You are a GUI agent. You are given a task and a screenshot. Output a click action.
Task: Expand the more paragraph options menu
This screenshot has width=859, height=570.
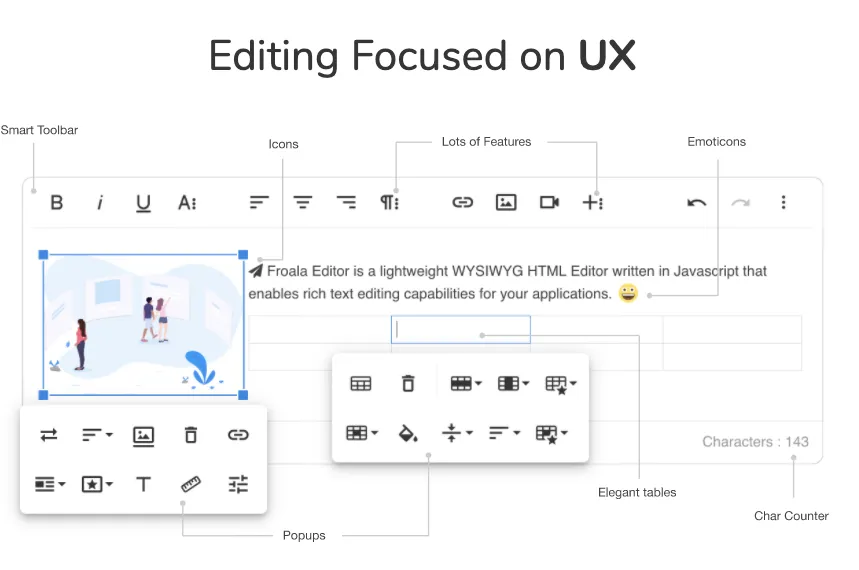[389, 202]
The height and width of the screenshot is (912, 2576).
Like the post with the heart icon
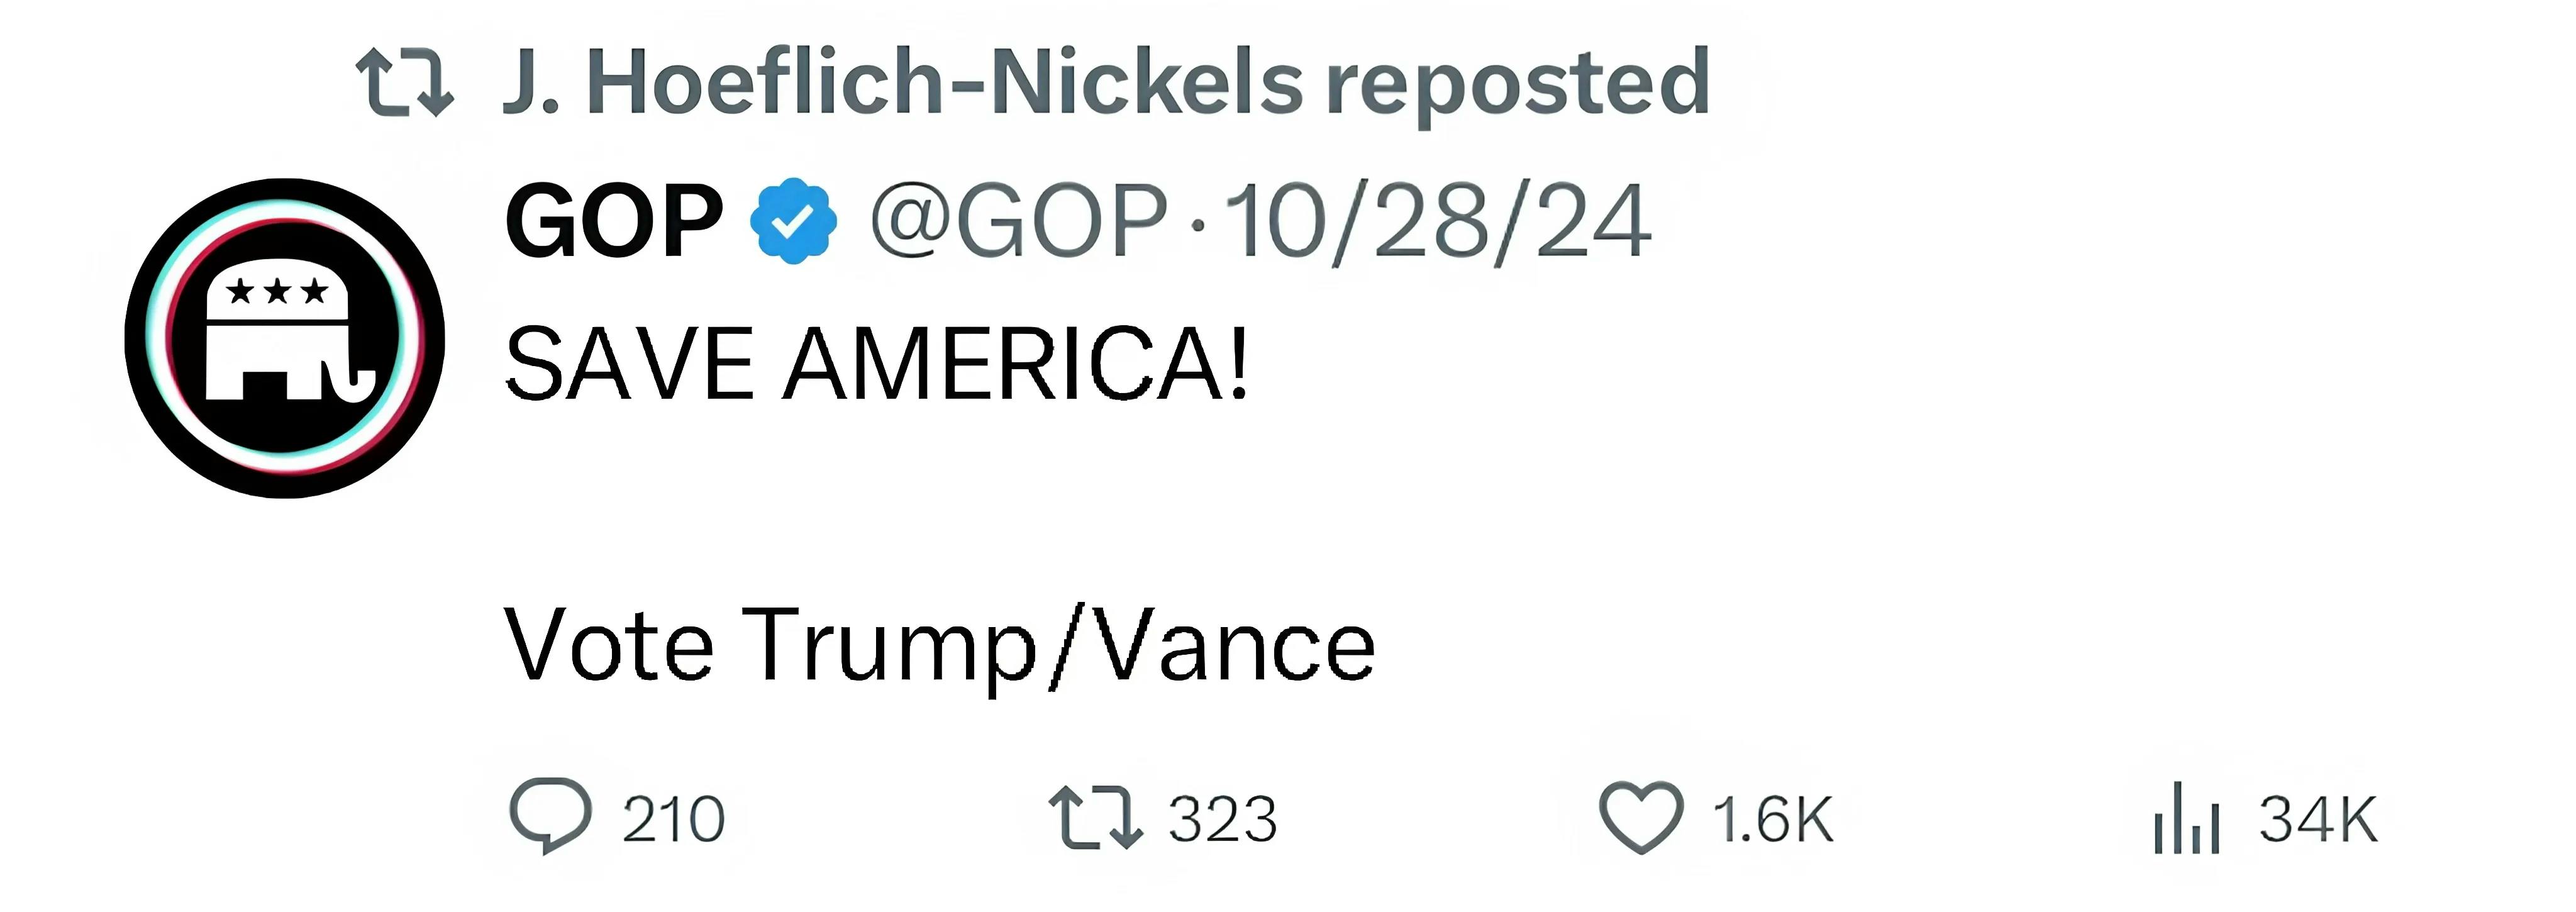coord(1641,817)
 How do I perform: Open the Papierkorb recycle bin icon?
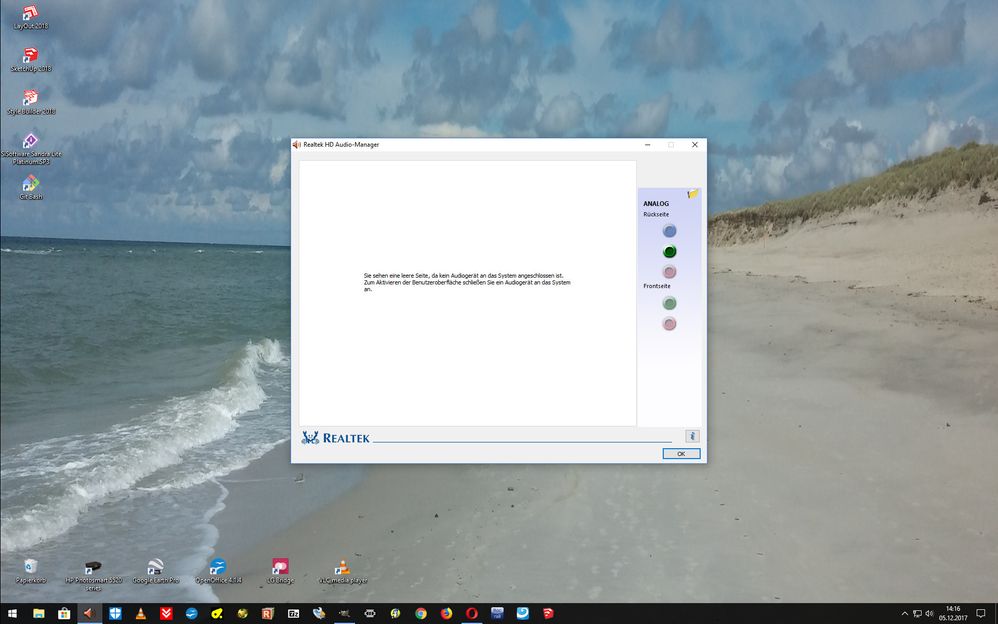[x=31, y=567]
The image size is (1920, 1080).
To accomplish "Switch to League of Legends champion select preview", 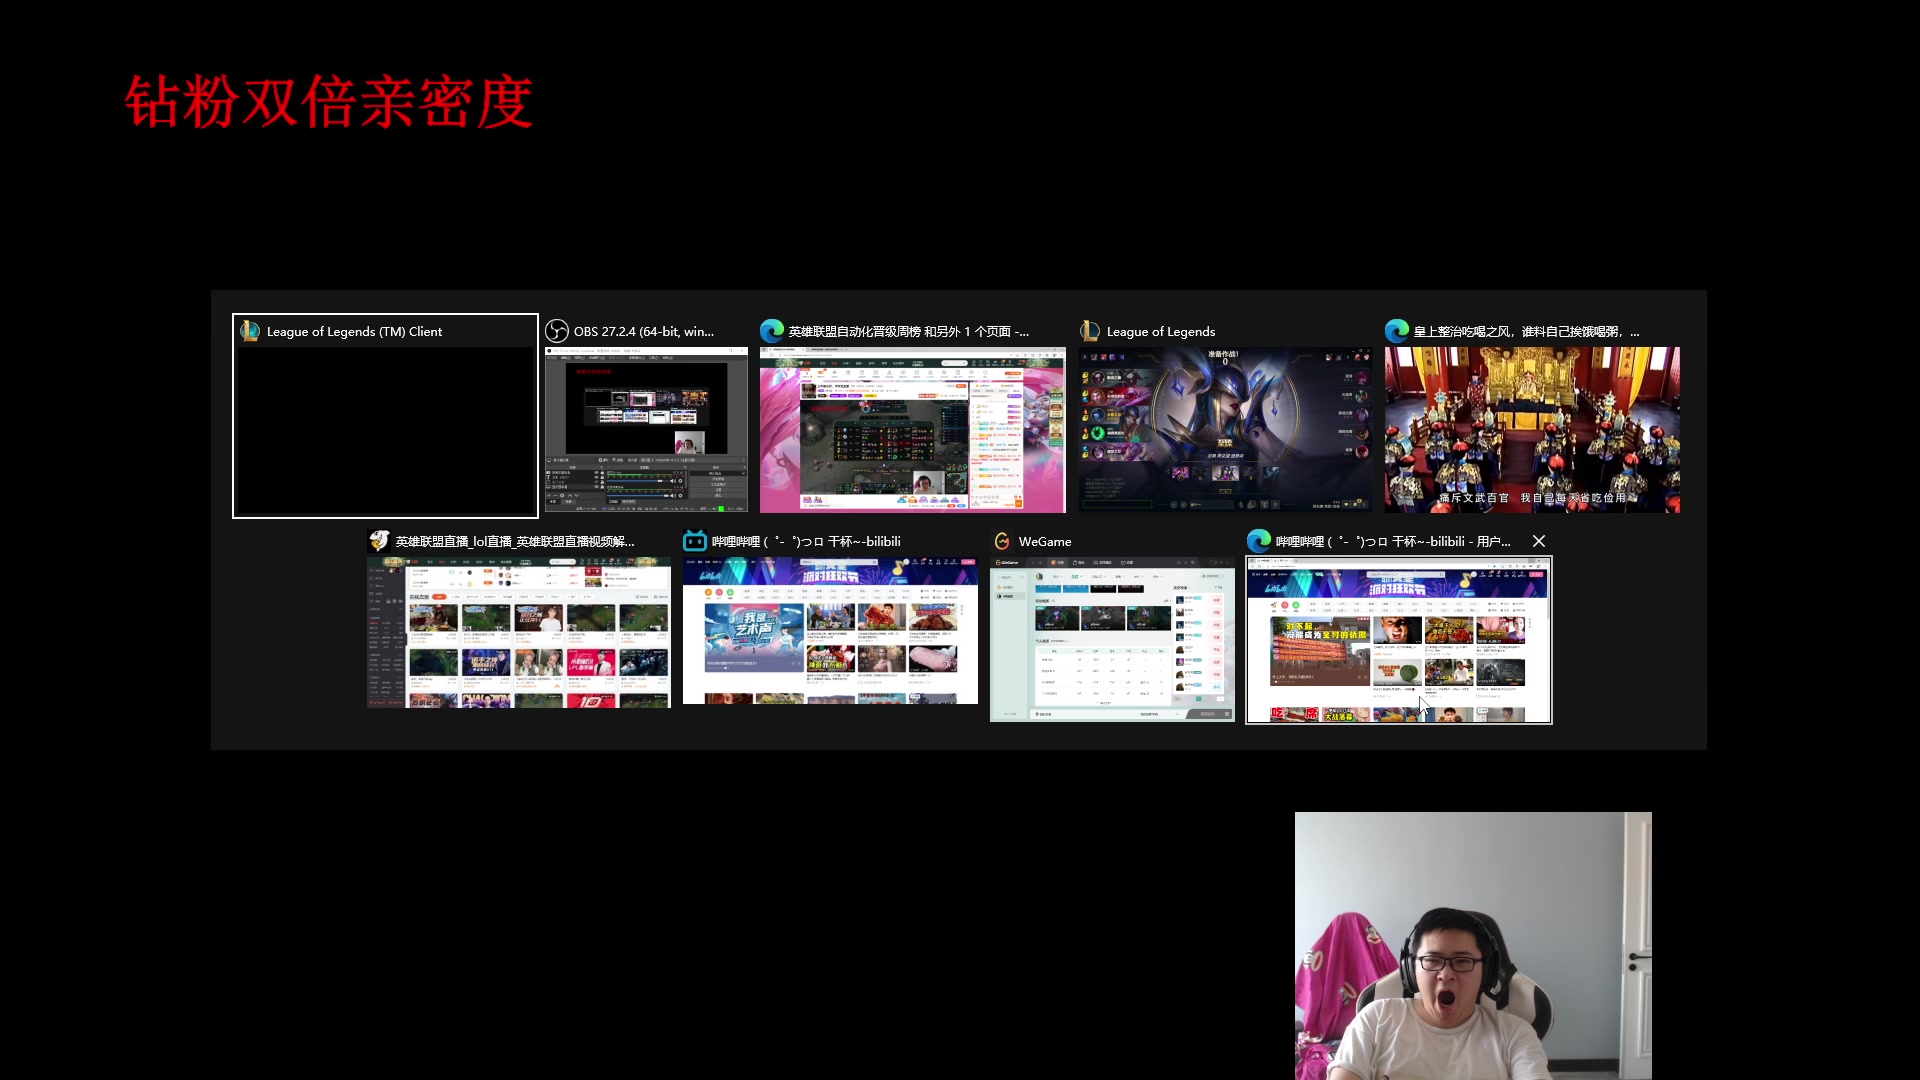I will coord(1225,430).
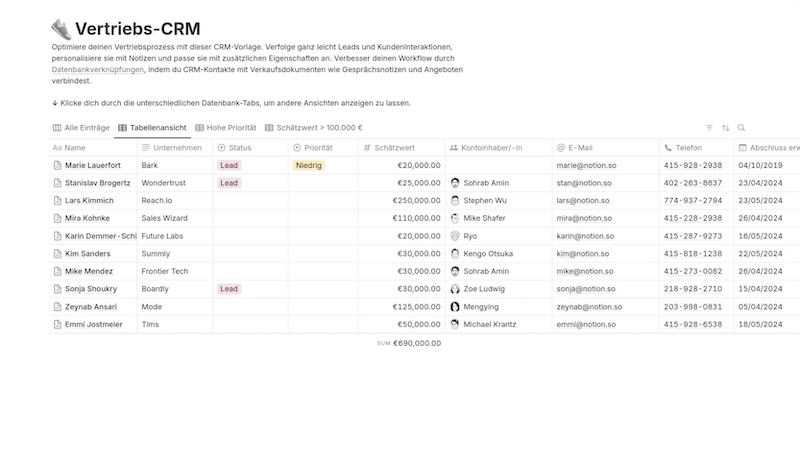Follow the Datenbankverknüpfungen link
800x460 pixels.
click(98, 71)
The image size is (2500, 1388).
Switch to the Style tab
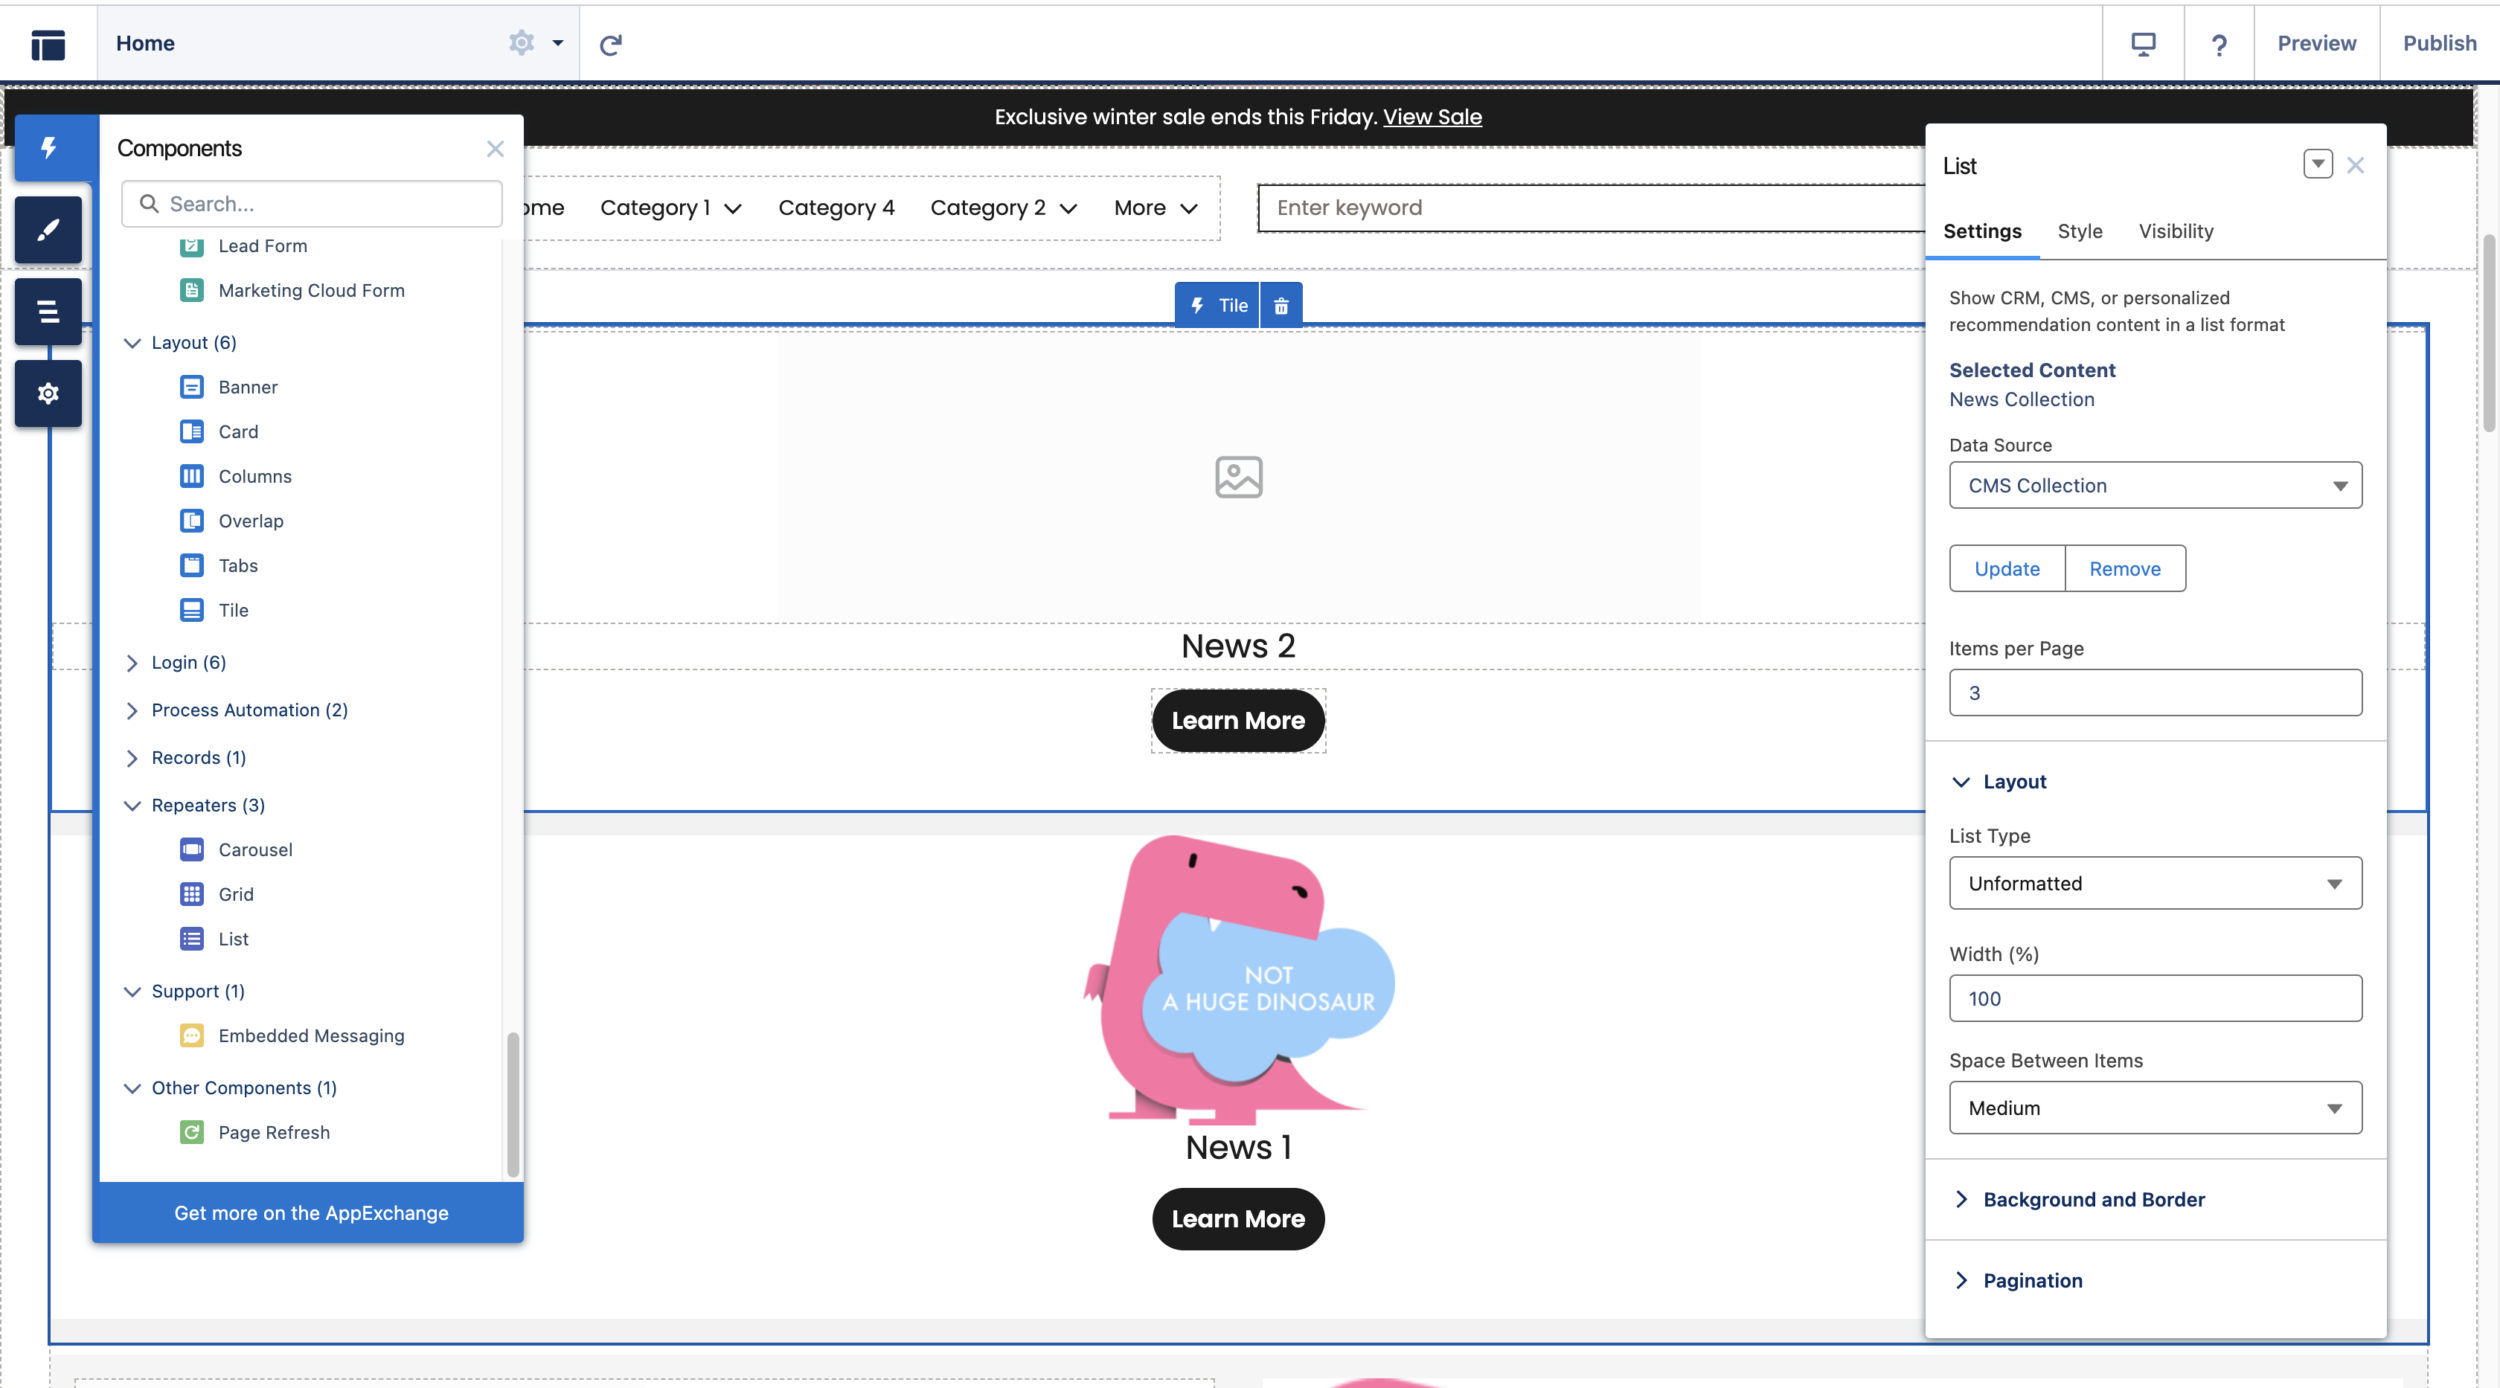tap(2080, 232)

[Aim]
Starting with the line with "The image size is (2500, 1388)." and going on through the end of the records, rewrite those lines with "Style" swapped for "Layout" and everything else left as is. Leave the pictures out.

[Correct output]
The image size is (2500, 1388).
Switch to the Layout tab
tap(2080, 232)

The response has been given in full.